Hilang 2 Hari, Warga Mura Ditemukan Mengapung di Sungai Pering

- Rozi, warga Desa Mulyo Harjo, ditemukan tewas mengapung di Sungai Pering setelah dilaporkan hilang sejak awal Juni 2026.
- Jenazah korban ditemukan dalam kondisi mengenaskan dan membusuk, lalu dievakuasi oleh warga bersama Polsek BTS Ulu ke rumah duka.
- Pihak kepolisian masih menyelidiki penyebab kematian Rozi untuk memastikan apakah ada unsur tindak pidana dalam peristiwa tersebut.
Musi Rawas, IDN Times - Rozi (39) warga Dusun 2 Desa Mulyo Harjo Kecamatan BTS Ulu Kabupaten Musi Rawas (Mura), Sumatra Selatan (Sumsel) ditemukan tewas mengapung di Sungai Pering Desa Raksa Budi, Kecamatan BTS Ulu, pada Sabtu (20/6/2026). Pria yang sehari-hari merupakan petugas keamanan (PK) PT Dapo ini dilaporkan hilang sejak awal Juni 2026.
Sebelumnya keluarga sudah berusaha melakukan pencarian terhadap korban. Bahkan foto dan informasi hilangnya Rozi beredar di media sosial sejak 13 Juni 2026, yang menjelaskan sudah hilang selama 8 hari. Hingga akhirnya Sabtu sekira pukul 13.30 WIB, ditemukan tubuh manusia yang sudah mengambang di Sungai Pering.

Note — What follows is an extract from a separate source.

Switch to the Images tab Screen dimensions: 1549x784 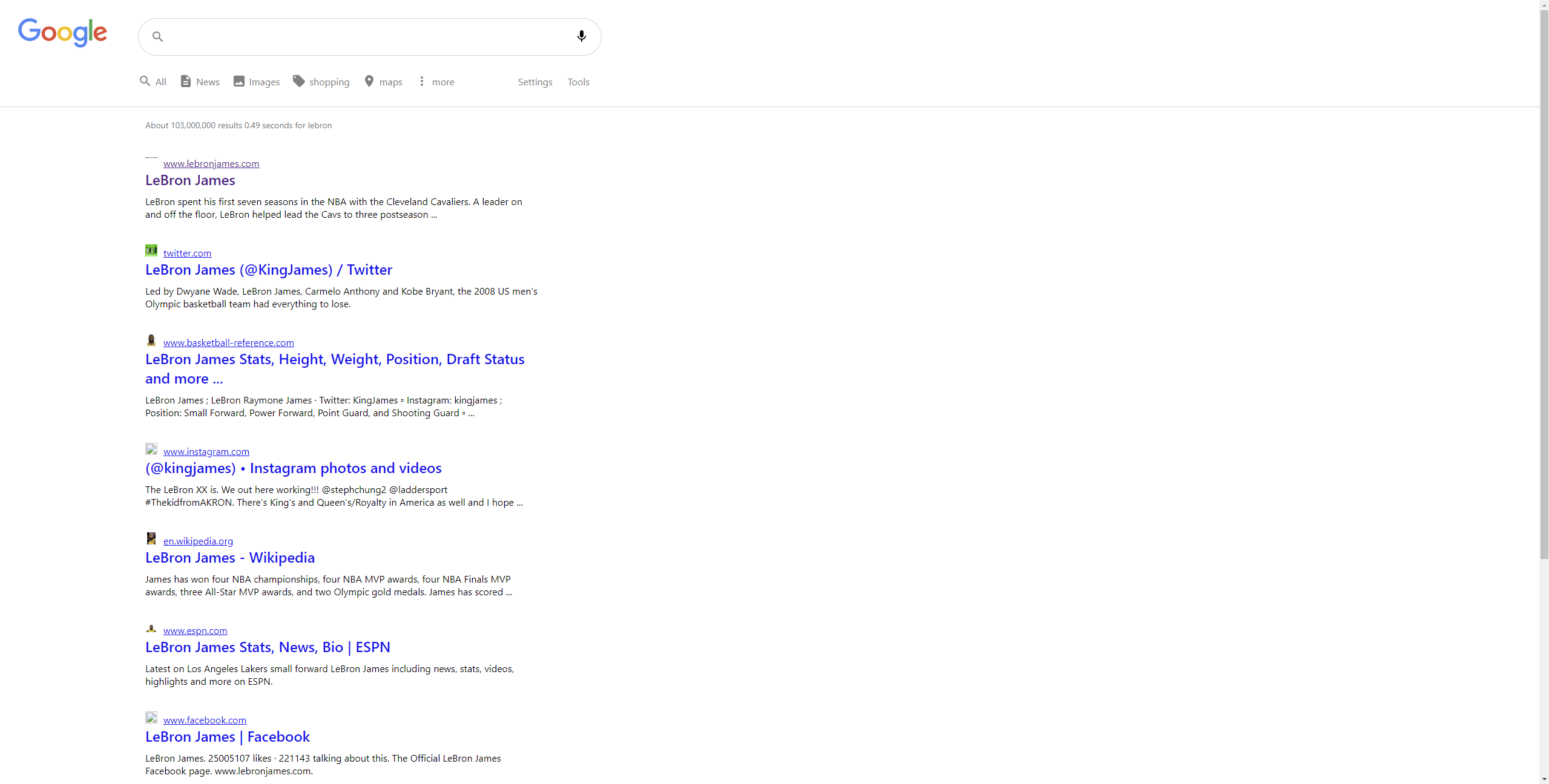[257, 82]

1. Korban dilaporkan menghilang sejak awal Juni 2026

Penemuan ini langsung dilaporkan ke Polsek BTS Ulu. Sekitar pukul 16.00 WIB, petugas Polsek BTS Ulu bersama warga melakukan evakuasi. Sekitar pukul 16.30 WIB, almarhum berhasil dievakuasi ke rumah duka.
Sekdes Mulyoharjo, Marsidi, membenarkan bahwa mayat yang ditemukan di Sungai Pering, adalah Rozi yang hilang sejak beberapa waktu lalu.

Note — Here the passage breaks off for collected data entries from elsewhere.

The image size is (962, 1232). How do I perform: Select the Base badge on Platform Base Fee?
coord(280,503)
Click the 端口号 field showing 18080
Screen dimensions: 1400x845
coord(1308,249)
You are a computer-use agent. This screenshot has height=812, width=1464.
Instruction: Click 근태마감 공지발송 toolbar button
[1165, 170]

"Mengenai apakah Rozi korban pembunuhan, kami belum bisa memastikan dan menyerahkan sepenuhnya penyelidikan ke pihak kepolisian," ujarnya.

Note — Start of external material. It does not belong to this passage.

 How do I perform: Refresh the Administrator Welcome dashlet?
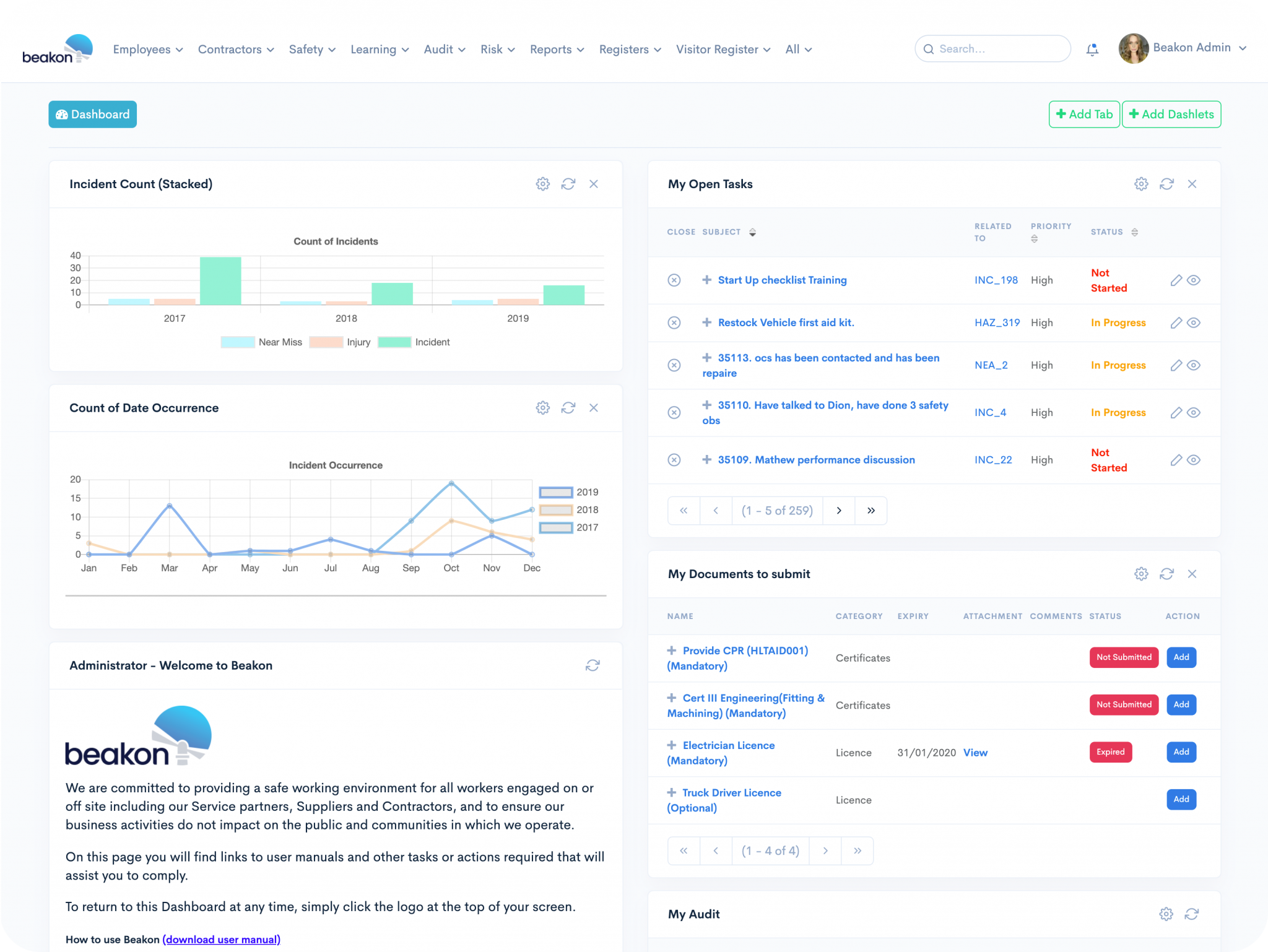(593, 665)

2. Mayat korban ditemukan dalam kondisi mengenaskan dan membusuk

Marsidi menambahkan, sebelum ditemukan meninggal dunia, korban dikabarkan hilang. Saat melakukan pencarian, warga dan anggota Polsek BTS Ulu melintasi jembatan Sungai Pering di Desa Raksa Budi.
Rombongan kemudian melihat sesuatu yang menyerupai tubuh manusia mengambang di aliran Sungai Pering. Warga mendekat dan memastikan bahwa sosok tersebut merupakan mayat berjenis kelamin laki-laki. Mayat korban ditemukan dalam kondisi mengenaskan, bahkan beberapa bagian tubuhnya hanya tinggal tulang belulang.
"Jenazah korban sudah dievakuasi ke rumah duka di Desa Mulyo Harjo, Kecamatan BTS Ulu," ucapnya.
3. Polisi masih selidiki penyebab kematian korban

Sementara itu, Kapolsek BTS Ulu AKP Fauzan saat dikonfirmasi menegaskan, terkait apakah Rozi adalah korban pembunuhan saat ini sedang dalam penyelidikan.
"Korban ini dilaporkan hilang sejak 5 Juni 2026 lalu dan ditemukan sudah membusuk. Belum diketahui apakah pembunuhan atau bukan, saat ini masih dalam proses penyelidikan," ungkapnya.